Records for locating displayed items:
-- Begin --

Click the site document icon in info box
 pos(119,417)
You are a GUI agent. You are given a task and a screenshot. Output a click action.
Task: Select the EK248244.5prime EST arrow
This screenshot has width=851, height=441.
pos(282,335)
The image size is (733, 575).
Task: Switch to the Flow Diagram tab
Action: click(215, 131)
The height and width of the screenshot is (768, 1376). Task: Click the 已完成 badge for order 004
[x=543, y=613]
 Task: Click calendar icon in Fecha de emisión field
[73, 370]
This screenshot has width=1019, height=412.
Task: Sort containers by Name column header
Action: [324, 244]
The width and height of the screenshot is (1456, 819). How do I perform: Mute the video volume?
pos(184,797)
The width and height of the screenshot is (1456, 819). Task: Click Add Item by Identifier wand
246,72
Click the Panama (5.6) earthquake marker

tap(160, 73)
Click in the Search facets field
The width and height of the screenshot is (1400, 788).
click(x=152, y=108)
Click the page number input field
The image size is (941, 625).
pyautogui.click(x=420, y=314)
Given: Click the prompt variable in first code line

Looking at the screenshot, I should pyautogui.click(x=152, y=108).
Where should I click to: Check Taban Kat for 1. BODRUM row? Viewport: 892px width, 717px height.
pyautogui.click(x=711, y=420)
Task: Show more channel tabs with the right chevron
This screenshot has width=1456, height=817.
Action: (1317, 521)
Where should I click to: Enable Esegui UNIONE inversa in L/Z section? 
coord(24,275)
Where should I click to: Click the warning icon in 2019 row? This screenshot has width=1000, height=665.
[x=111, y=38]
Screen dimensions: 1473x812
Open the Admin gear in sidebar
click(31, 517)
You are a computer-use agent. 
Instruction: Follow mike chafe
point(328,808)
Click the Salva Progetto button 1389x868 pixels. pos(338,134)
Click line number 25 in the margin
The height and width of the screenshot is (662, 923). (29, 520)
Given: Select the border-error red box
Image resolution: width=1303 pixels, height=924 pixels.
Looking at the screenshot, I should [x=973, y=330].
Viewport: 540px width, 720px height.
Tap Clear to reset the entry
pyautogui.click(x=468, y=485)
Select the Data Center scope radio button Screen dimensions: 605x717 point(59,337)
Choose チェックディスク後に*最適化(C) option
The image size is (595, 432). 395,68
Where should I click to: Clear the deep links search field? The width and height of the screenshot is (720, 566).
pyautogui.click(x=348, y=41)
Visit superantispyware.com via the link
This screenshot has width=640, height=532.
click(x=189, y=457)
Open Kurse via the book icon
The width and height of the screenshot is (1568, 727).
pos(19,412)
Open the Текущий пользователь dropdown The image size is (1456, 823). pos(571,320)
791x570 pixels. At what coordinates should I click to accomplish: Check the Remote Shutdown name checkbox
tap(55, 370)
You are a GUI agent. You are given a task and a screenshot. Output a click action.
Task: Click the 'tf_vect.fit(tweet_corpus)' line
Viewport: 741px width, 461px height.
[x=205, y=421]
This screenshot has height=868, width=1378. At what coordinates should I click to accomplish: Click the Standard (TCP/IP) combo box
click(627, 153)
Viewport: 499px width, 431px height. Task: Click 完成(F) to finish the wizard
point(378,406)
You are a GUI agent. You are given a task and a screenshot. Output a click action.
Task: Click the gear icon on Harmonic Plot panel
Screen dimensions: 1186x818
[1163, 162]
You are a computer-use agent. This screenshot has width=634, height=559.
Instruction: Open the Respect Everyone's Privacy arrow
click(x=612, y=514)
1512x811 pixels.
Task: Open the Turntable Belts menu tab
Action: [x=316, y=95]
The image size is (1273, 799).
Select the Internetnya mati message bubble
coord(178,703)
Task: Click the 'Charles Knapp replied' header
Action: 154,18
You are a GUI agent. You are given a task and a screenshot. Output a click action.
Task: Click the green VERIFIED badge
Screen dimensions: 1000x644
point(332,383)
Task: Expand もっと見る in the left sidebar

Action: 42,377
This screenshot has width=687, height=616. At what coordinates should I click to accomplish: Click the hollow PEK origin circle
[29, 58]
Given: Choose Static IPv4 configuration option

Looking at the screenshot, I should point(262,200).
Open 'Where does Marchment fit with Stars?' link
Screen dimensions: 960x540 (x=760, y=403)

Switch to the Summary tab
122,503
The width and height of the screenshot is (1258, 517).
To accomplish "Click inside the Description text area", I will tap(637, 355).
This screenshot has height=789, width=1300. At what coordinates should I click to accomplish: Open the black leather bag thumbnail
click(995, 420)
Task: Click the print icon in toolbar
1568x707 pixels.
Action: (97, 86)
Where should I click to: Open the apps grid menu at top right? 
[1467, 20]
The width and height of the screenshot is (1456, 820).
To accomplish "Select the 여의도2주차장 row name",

-- End --

Swap every "Where should I click to" in the material above for "Where should I tap to", leaving everything else as it is.

* [Complete response]
Click the site document icon in info box
 pos(119,417)
You are a GUI agent. You are given a task and a screenshot. Output a click action.
Task: Select the EK248244.5prime EST arrow
This screenshot has width=851, height=441.
pos(282,335)
The image size is (733, 575).
Task: Switch to the Flow Diagram tab
Action: click(215, 131)
The height and width of the screenshot is (768, 1376). Task: Click the 已完成 badge for order 004
[x=543, y=613]
 Task: Click calendar icon in Fecha de emisión field
[73, 370]
This screenshot has width=1019, height=412.
Task: Sort containers by Name column header
Action: [324, 244]
The width and height of the screenshot is (1456, 819). How do I perform: Mute the video volume?
pos(184,797)
The width and height of the screenshot is (1456, 819). Task: Click Add Item by Identifier wand
246,72
Click the Panama (5.6) earthquake marker

tap(160, 73)
Click in the Search facets field
The width and height of the screenshot is (1400, 788).
click(x=152, y=108)
Click the page number input field
The image size is (941, 625).
pyautogui.click(x=420, y=314)
Given: Click the prompt variable in first code line

Looking at the screenshot, I should pyautogui.click(x=152, y=108).
Where should I tap to: Check Taban Kat for 1. BODRUM row? Viewport: 892px width, 717px height.
pyautogui.click(x=711, y=420)
Task: Show more channel tabs with the right chevron
This screenshot has width=1456, height=817.
Action: (1317, 521)
Where should I tap to: Enable Esegui UNIONE inversa in L/Z section? 
coord(24,275)
Where should I tap to: Click the warning icon in 2019 row? This screenshot has width=1000, height=665.
[x=111, y=38]
Screen dimensions: 1473x812
Open the Admin gear in sidebar
click(31, 517)
You are a computer-use agent. 
Instruction: Follow mike chafe
point(328,808)
Click the Salva Progetto button 1389x868 pixels. pos(338,134)
Click line number 25 in the margin
The height and width of the screenshot is (662, 923). (29, 520)
Given: Select the border-error red box
Image resolution: width=1303 pixels, height=924 pixels.
Looking at the screenshot, I should [x=973, y=330].
Viewport: 540px width, 720px height.
Tap Clear to reset the entry
pyautogui.click(x=468, y=485)
Select the Data Center scope radio button Screen dimensions: 605x717 point(59,337)
Choose チェックディスク後に*最適化(C) option
The image size is (595, 432). 395,68
Where should I tap to: Clear the deep links search field? The width and height of the screenshot is (720, 566).
pyautogui.click(x=348, y=41)
Visit superantispyware.com via the link
This screenshot has width=640, height=532.
click(x=189, y=457)
Open Kurse via the book icon
The width and height of the screenshot is (1568, 727).
pos(19,412)
Open the Текущий пользователь dropdown The image size is (1456, 823). pos(571,320)
791x570 pixels. At what coordinates should I click to accomplish: Check the Remote Shutdown name checkbox
tap(55, 370)
You are a GUI agent. You are given a task and a screenshot. Output a click action.
Task: Click the 'tf_vect.fit(tweet_corpus)' line
Viewport: 741px width, 461px height.
[x=205, y=421]
This screenshot has height=868, width=1378. At what coordinates should I click to accomplish: Click the Standard (TCP/IP) combo box
click(627, 153)
Viewport: 499px width, 431px height. Task: Click 完成(F) to finish the wizard
point(378,406)
You are a GUI agent. You are given a task and a screenshot. Output a click action.
Task: Click the gear icon on Harmonic Plot panel
Screen dimensions: 1186x818
[1163, 162]
You are a computer-use agent. This screenshot has width=634, height=559.
Instruction: Open the Respect Everyone's Privacy arrow
click(x=612, y=514)
1512x811 pixels.
Task: Open the Turntable Belts menu tab
Action: [x=316, y=95]
The image size is (1273, 799).
Select the Internetnya mati message bubble
coord(178,703)
Task: Click the 'Charles Knapp replied' header
Action: 154,18
You are a GUI agent. You are given a task and a screenshot. Output a click action.
Task: Click the green VERIFIED badge
Screen dimensions: 1000x644
point(332,383)
Task: Expand もっと見る in the left sidebar

Action: 42,377
This screenshot has width=687, height=616. At what coordinates should I click to accomplish: Click the hollow PEK origin circle
[29, 58]
Given: Choose Static IPv4 configuration option

Looking at the screenshot, I should point(262,200).
Open 'Where does Marchment fit with Stars?' link
Screen dimensions: 960x540 (x=760, y=403)

Switch to the Summary tab
122,503
The width and height of the screenshot is (1258, 517).
To accomplish "Click inside the Description text area", I will tap(637, 355).
This screenshot has height=789, width=1300. At what coordinates should I click to accomplish: Open the black leather bag thumbnail
click(995, 420)
Task: Click the print icon in toolbar
1568x707 pixels.
Action: (97, 86)
Where should I tap to: Open the apps grid menu at top right? 
[1467, 20]
The width and height of the screenshot is (1456, 820).
To accomplish "Select the 여의도2주차장 row name",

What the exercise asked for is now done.